Quando o preconceito nasce dentro de um colégio fica evidente que a equipe diretiva deste colégio não está cumprindo sua função. Quando igrejas incentivam a violência contra outras igrejas ou grupos, aproveitando de seus “fiéis” o poder público republicano deveria imediatamente agir. Quando policiais matam à esmo, agridem, torturam e violam os mais básicos direitos da pessoa humana o poder judiciário deveria ser acionado e coibir estas práticas. Quando conselhos profissionais não punem seus membros que atentam contra os princípios republicanos eles contribuem para a inatividade das instituições. A simples continuidade e reprodução destes comportamentos em nossa sociedade demonstra que nossas instituições não estão funcionando. E estamos vendo não apenas a continuidade destes comportamentos indesejáveis, mas sim o aumento desavergonhado destas práticas.
Não é porque um juiz ganha salário, cumpre horário, despacha e julga que a instituição do judiciário “está funcionando”. Não é porque um policial espanca manifestantes, joga gás de pimenta no rosto de cidadãos e prende ou mata jovens negros na periferia que a polícia, enquanto instituição, “está funcionando”. Não é porque temos um parlamento aberto criando leis que ele “está funcionando”. Funcionar é cumprir a função social ou política original e coibir comportamentos não transparentes, não democráticos, não igualitários ou contra os direitos do cidadão e da pessoa humana. Do contrário é desperdício de dinheiro do Estado. É embuste.
Nos últimos 13 anos, vimos as instituições brasileiras serem mais inclusivas, mais responsivas e independentes. Em níveis de expansão e melhora diferentes sim, talvez não na velocidade que uns gostariam, mas, certamente, com avanços mais rápidos do que outros (conservadores) estavam dispostos a aceitar. Todos os índices mostram esta melhora. Alfabetização, escolaridade, aumento da malha de atendimento da saúde, independência das instituições de fiscalização, inclusão social de grupos antes marginais, alargamento dos direitos e garantias e etc. É certo que não havia equidade destas garantias em todo território nacional. O Brasil escuro, o Brasil profundo, o Brasil lento, nas categorias de Milton Santos, é (e sempre foi) refratário a estas modificações. A luta era, entretanto, avançar e aprofundar tais conquistas.
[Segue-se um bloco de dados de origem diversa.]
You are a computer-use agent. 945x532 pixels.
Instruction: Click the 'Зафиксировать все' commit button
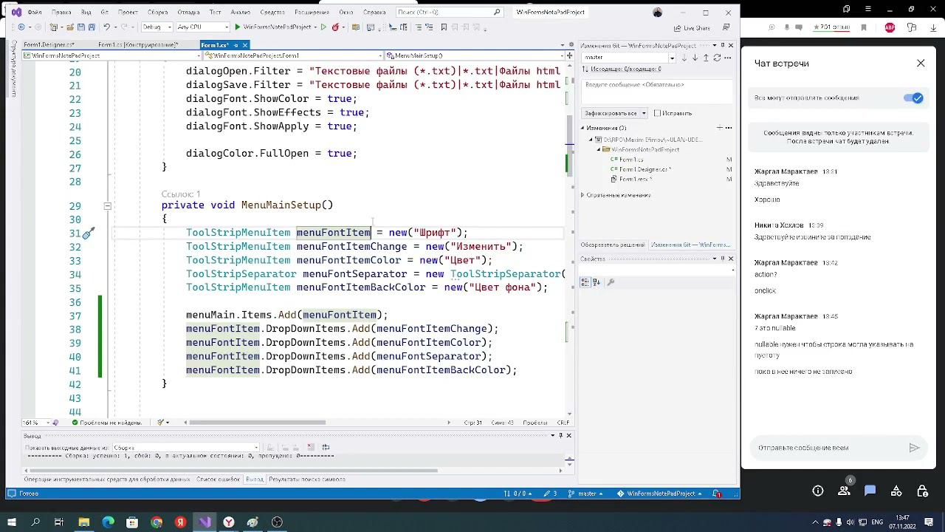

Em 2016, primeiro o golpe acabou com a democracia, anulando 54 milhões de votos. Em seguida, acabaram com a República criando, com anuência judicial, o cidadão de primeira, de segunda e terceira classes. Para alguns valia a lei da polícia militar, julgando e matando sumariamente. Para outros o judiciário surdo, punitivo, branco, moralista e de classe média enchendo nossas prisões. Outros ainda mereciam não só o acobertamento do judiciário, mas da imprensa e de todas as outras instituições.
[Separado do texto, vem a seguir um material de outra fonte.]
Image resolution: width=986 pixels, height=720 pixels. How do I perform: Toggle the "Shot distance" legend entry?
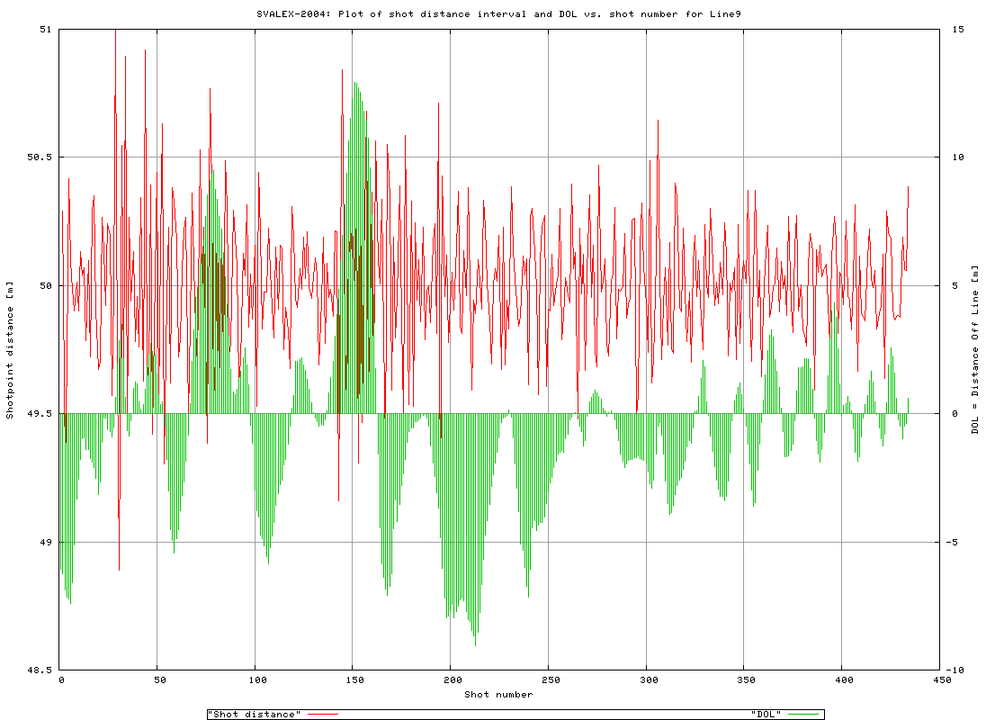tap(256, 713)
É verdade que isto sempre existiu e é característica da nossa sociedade? É. Não é criação de Temer, mas é criação das elites que colocaram e sustentam Temer. A luta não é por “diretas”, por “aposentadoria” ou por “legislação trabalhista”. Apesar de importantes, estes temas são apenas a ponta do iceberg. A luta que se desenrola hoje no Brasil é se queremos ser um país do século XX ou XXI que não transige nem aceita ataques aos valores republicanos e democráticos ou se queremos voltar ao país “deles”: elitista, baseado numa falsa meritocracia, que defende uma ideia de liberdade branca, masculina, heterossexual, urbana e de classe média. Um pais em que as instituições funcionam apenas para alguns poucos e que abandonou qualquer ideia de igualdade e de cidadania. E não tem vergonha disto.